À la grande joie, comme on le dit doucement, des promoteurs, le ministre de la Construction Branko Bačić a annoncé qu’il est ‘définitivement nécessaire de procéder à la démolition de la structure Vjesnik‘. Les vestiges du gratte-ciel qui abritait autrefois la puissante société de presse se sont refroidis après un incendie catastrophique prétendument causé par deux adolescents. Cependant, les discussions sur qui est à blâmer pour l’état désespéré du gratte-ciel et pratiquement sans surveillance ne vont pas refroidir de sitôt.

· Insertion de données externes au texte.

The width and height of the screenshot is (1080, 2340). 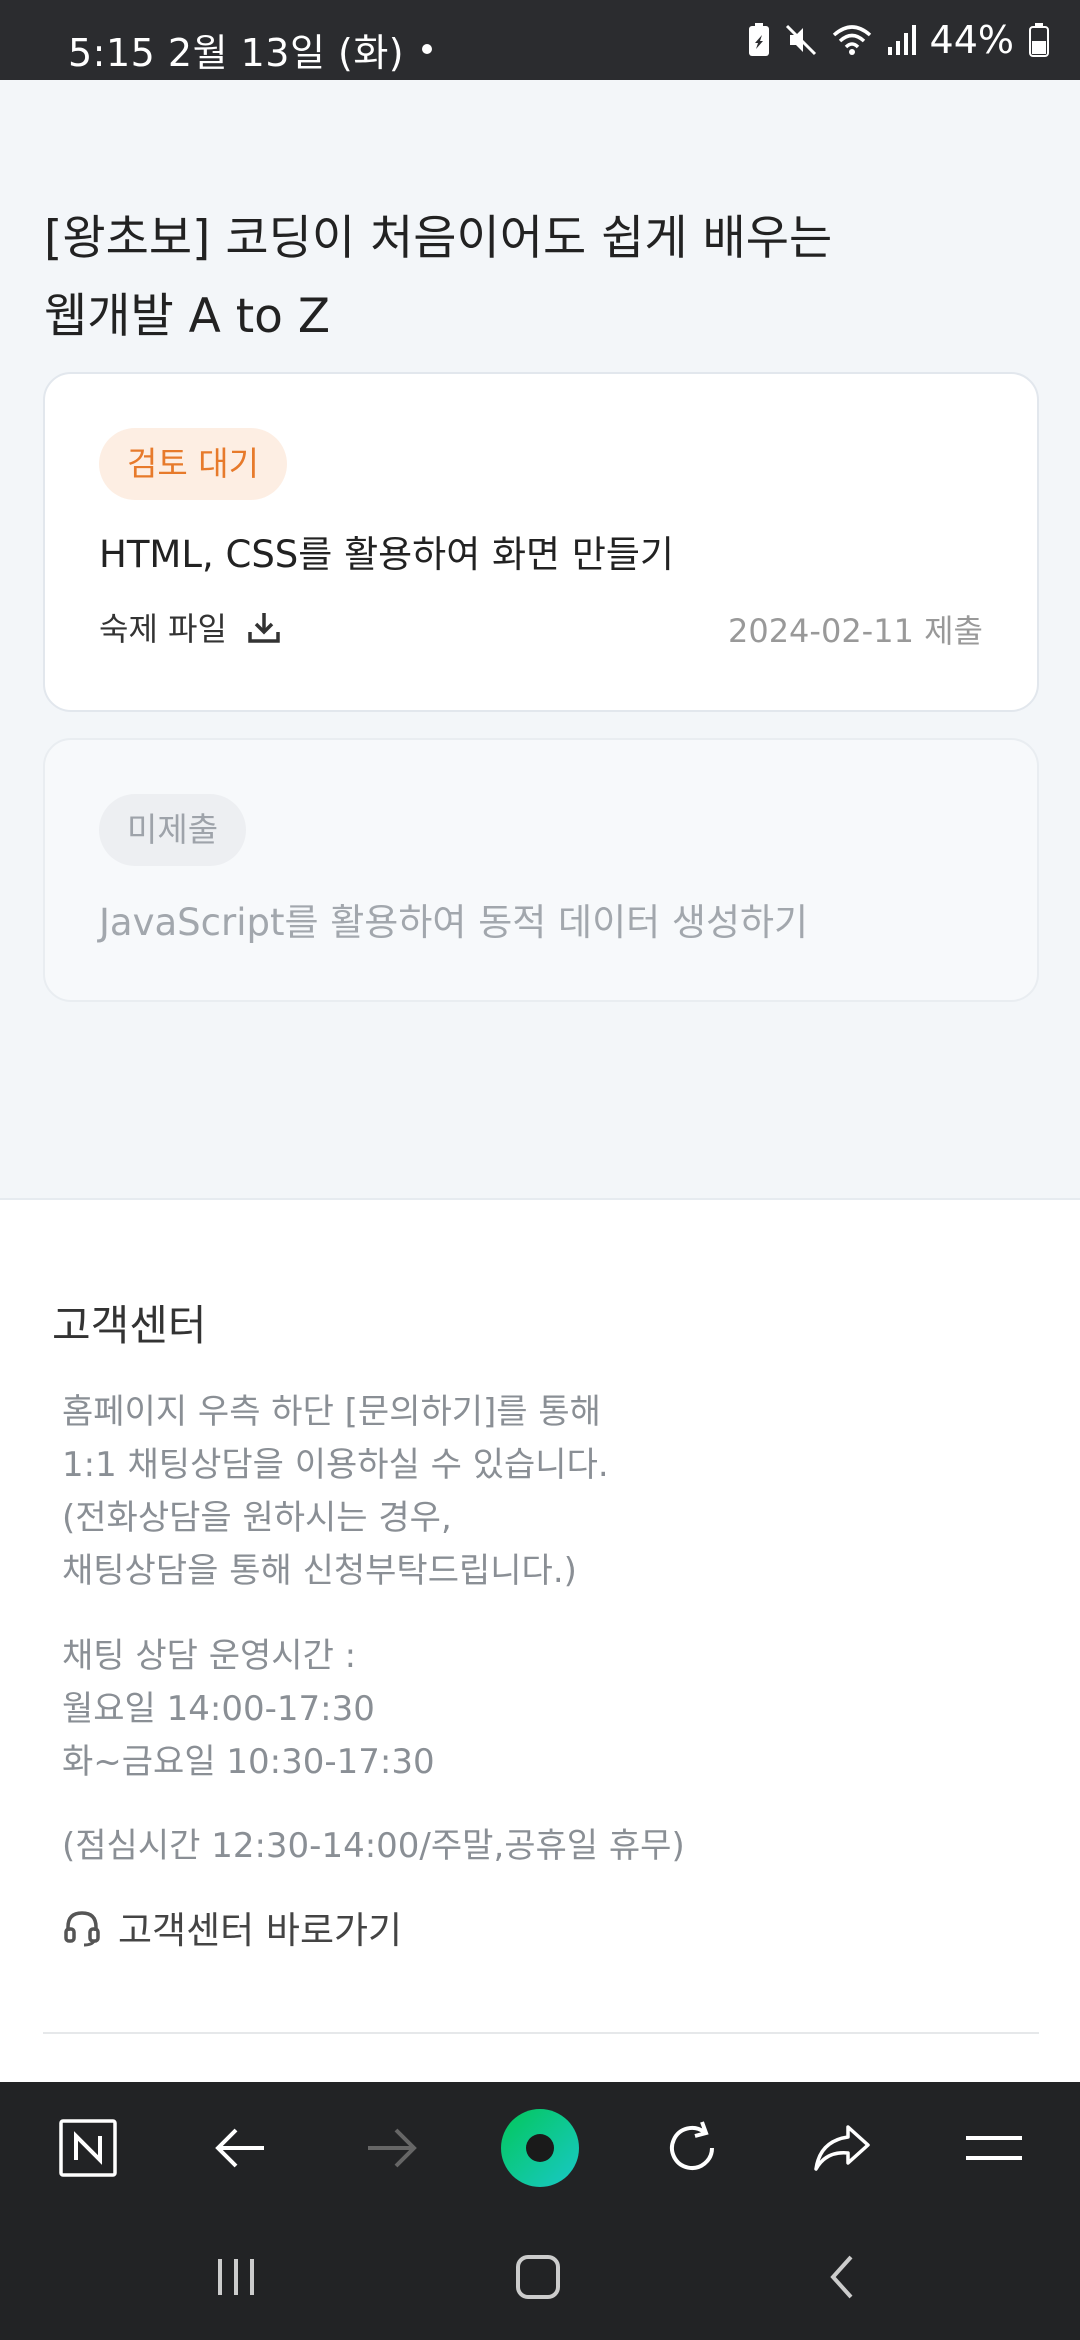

Depuis l’incendie, beaucoup de choses ont été dites et écrites. Pour avoir une image complète des causes, des conséquences et des principaux acteurs de la variante commerciale, et maintenant la variante de ‘poussière et cendres’, de nombreux morceaux du mosaïque manquent encore. Pour ceux de plus de soixante ans, un rappel, et pour les plus jeunes, une éducation, il convient de noter que l’effondrement de la maison Vjesnik a commencé dès 1976. Si l’on devait chercher une figure à blâmer pour cela, ce serait Edvard Kardelj.
Idéologue socialiste
Kardelj (1910 – 1979) était un homme politique slovène, l’un des plus proches associés de Josip Broz Tito. Il était un idéologue du parti. Entre autres choses, en 1976, la Loi sur le travail associé a été adoptée, son œuvre, dans laquelle il a tenté de combiner une économie de marché planifiée avec l’idée de l’autogestion des travailleurs…

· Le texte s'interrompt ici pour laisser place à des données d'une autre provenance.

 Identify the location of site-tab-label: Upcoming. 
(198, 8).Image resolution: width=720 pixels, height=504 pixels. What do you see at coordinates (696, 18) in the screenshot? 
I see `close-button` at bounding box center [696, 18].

Pour le système socialiste, une idée pas si mauvaise, mais avec une erreur intégrée. Pour permettre aux travailleurs de gérer l’économie aussi directement que possible, il a conçu que la forme fondamentale serait OOURs (organisations de base du travail associé). Et ils pouvaient, simplifiés, s’associer en organisations complexes de travail associé (SOURs).
En prenant l’exemple de Vjesnik, qui jusqu’alors était une entreprise unique, cela signifiait briser l’ensemble logique de ‘journal – imprimerie – ventes’ en parties. Comme si aujourd’hui un conglomérat devait être démantelé et la propriété et la prise de décision transférées à des centres de profit. Et le conglomérat devient une confédération lâche. Ainsi, le SOUR Vjesnik a été créé. Tant que le Parti était fort, il a maintenu les parties ensemble. Quand il s’est affaibli à la fin des années 80, les directions des parties les plus rentables du système ont commencé à prouver qu’elles pouvaient aller sur le marché par elles-mêmes. Qu’elles n’avaient pas besoin de la maison Vjesnik.
Dès que le socialisme a été renversé et que la transformation et la privatisation ont commencé, la désintégration accélérée de la maison Vjesnik a commencé. La privatisation a été réalisée au niveau des anciens OOURs. Par exemple, nous au Večernji list avons eu le droit d’acheter un petit nombre d’actions Večernjak, mais pas le conglomérat Vjesnik. La lumière s’est éteinte, et quand elle s’est rallumée, la plupart des rédactions s’étaient séparées, l’imprimerie a pris son propre chemin, et les kiosques, en tant que source de liquidités, ont fini entre les mains d’un tycoon politiquement approprié. Ils ont rapidement fait faillite.